§ **Your instructions**
Look through the data below for the line with "Given: Click the" and the line with "Open more options", then output those two and all lines in between, exactly as written.
**** Dataset records ****
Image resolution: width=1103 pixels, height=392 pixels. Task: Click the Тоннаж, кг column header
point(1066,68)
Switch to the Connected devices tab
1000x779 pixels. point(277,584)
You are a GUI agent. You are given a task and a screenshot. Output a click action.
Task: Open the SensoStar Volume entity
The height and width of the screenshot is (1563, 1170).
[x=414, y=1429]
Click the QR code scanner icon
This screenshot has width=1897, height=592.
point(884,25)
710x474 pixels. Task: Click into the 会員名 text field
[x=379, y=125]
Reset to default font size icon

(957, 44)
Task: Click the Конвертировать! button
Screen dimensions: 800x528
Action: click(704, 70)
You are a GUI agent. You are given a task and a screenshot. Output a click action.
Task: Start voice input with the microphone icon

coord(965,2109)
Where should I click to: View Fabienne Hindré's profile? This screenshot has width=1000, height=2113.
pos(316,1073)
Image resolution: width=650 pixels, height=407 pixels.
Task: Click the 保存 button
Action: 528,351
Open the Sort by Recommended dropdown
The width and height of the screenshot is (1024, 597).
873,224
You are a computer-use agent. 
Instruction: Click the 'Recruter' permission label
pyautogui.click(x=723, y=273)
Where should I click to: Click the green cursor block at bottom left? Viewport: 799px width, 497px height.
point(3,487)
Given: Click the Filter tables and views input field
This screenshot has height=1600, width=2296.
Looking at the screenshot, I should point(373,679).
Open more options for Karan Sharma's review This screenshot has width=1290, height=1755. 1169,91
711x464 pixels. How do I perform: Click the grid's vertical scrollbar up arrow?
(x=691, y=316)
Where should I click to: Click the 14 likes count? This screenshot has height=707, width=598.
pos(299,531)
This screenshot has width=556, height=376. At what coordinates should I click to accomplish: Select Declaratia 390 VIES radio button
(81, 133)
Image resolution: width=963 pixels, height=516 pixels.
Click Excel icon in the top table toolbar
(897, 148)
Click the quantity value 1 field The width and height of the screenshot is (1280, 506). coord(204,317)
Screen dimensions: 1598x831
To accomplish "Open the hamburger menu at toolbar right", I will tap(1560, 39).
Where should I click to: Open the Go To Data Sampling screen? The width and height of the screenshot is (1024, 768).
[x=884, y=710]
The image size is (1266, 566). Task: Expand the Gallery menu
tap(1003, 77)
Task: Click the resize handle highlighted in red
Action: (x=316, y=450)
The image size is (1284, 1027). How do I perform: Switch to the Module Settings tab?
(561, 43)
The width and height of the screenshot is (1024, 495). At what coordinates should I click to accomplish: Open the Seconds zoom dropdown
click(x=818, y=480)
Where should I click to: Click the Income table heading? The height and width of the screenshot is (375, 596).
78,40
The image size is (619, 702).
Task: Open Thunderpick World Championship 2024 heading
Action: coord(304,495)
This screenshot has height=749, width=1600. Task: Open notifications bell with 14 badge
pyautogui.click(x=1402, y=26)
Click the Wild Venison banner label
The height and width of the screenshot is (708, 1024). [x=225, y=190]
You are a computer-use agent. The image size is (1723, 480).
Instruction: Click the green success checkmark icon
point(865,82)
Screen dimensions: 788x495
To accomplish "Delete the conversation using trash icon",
****
§ **Response box**
Given: Click the Filter tables and views input field
This screenshot has height=1600, width=2296.
Looking at the screenshot, I should point(373,679).
Open more options for Karan Sharma's review This screenshot has width=1290, height=1755. 1169,91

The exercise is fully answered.